First, you must actually understand object oriented programming (OOP). Everybody these days says they “know” OOP. I don’t mean “you read about it in a book” or that you can use a class when necessary; I mean being able to write extensible, modular libraries. This takes time and practice. When people first begin writing classes, they mistake the process for “grouping up functions under one class name in one file.” This is dead wrong and actually counter productive in some cases.

Classes are about automation and simplification. The classic analogy for OOP is a car because it has many parts that make it a whole. But just like the driver has no idea what a crank shaft, piston, or fuel injector does, people using your class should have no idea (nor need to learn why) about the inner workings of your class. All they need to know is that calling one of the few public methods (turn_ignition(), step_on_pedal(), steer()) does a whole lot of cool stuff behind the scenes that makes their life easier. And just like how you wouldn’t want the entire car engine welded together (instead of using bolts and screws), you shouldn’t write humongous class methods that do 1000 things — break it up into digestible parts so that other people can enhance just the pieces they want (see “overloading” below).

When you design a class, you start by listing out things that the class will be used for. Then, you figure out the lowest common denominators between these actions to remove “special, one time cases.” You now have a list of your primary public functions. Everything else in your class should pretty much remain protected or private (discretion is learned with experience). The entire point is that classes are not a group of similar functions, but rather a single conceptual unit.

And when you’re all done with understanding why object oriented programming exists, you must then learn to use Inheritance and Overloading.

I would link to a Wikipedia article on overloading, but the topic is poorly explained. [EDIT: This section applies more to PHP] In short, overloading (also known as polymorphism) is the practice of “overwriting” a function of a parent class in a child class. Let’s look at a metaphor where Inheritance and Overloading are used:

A Mammal would be a parent level concept (class). All Mammals sleep() and eat(). A Cow is a Mammal, so it inherits (extends) the Mammal concept (class) and has all attributes of a Mammal, including sleep() and eat(). But its eat() function is different because eat() does what all other mammals do, but also calls regurgitate(). A Bat is a Mammal, but its sleep() requires hanging upside down in addition to doing whatever all other Mammals do (such as recovering health). Overloading allows us to change a behavior (function) to suite the child’s specific behavior that is different. It is easiest to think of it as “overwriting.”

Second, you must understand and demonstrate competency with design patterns. At the very least, you should be aware of the Singleton and Factory patterns, which are very commonly used, and for (arguably) good reasons. Knowledge of basic design patterns goes a long way because a time will come when you may need to borrow from one of these concepts when developing your web application. It also means you have a wider exposure to the different types of architectures available to someone writing a library or application.

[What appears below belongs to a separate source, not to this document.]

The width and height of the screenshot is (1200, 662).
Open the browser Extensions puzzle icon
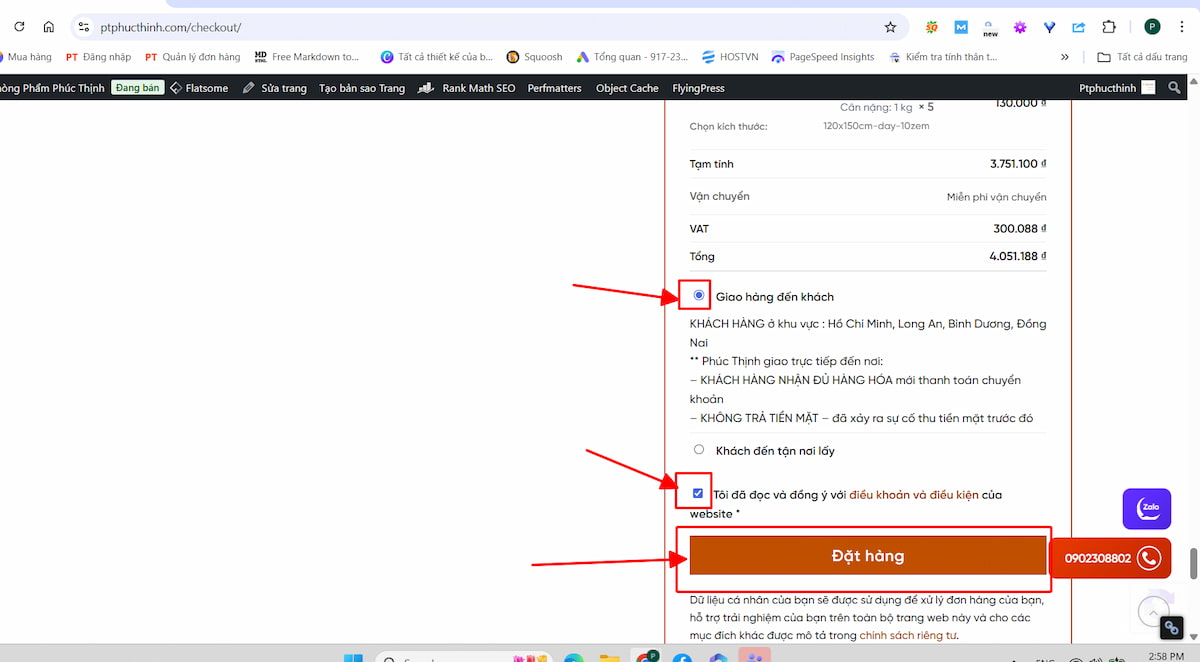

Last, you must understand scaling issues in growing web applications and how to resolve them. This is probably the rarest trait, but if you have it, you will shine like a rock star. It is important to realize that certain operations are much more costly than others. In today’s world, the CPU is rarely the bottleneck, but there are still bottlenecks. A common instance of this problem is when Word Press blogs go offline because it is slammed by a spike in traffic. That said, the most common type of bottleneck involves the database and often manifests in one of three ways:

  • Each query sent to the database involves some small amount of lag between the web server and the database server. Hundreds of queries on a page will slow down your page loads. On high traffic pages, one less query means thousands of queries a second. Make sure you learn how to do JOIN statements.
  • Each query must use an index in the database. Without this index, a query looking at a large table will bottleneck the hard drive (because it has to search large portions of the disk). Learn how to use the MySQL command: explain.
  • Database tables using MyISAM (instead of InnoDB) risk facing table locking issues. When you run a big or complex update on MyISAM, no other updates can occur on that table until the first one is done. If that table is very large, this may mean someone’s page sits there and loads for a long time (or times out). Typically, one should use a transactional database such as InnoDB.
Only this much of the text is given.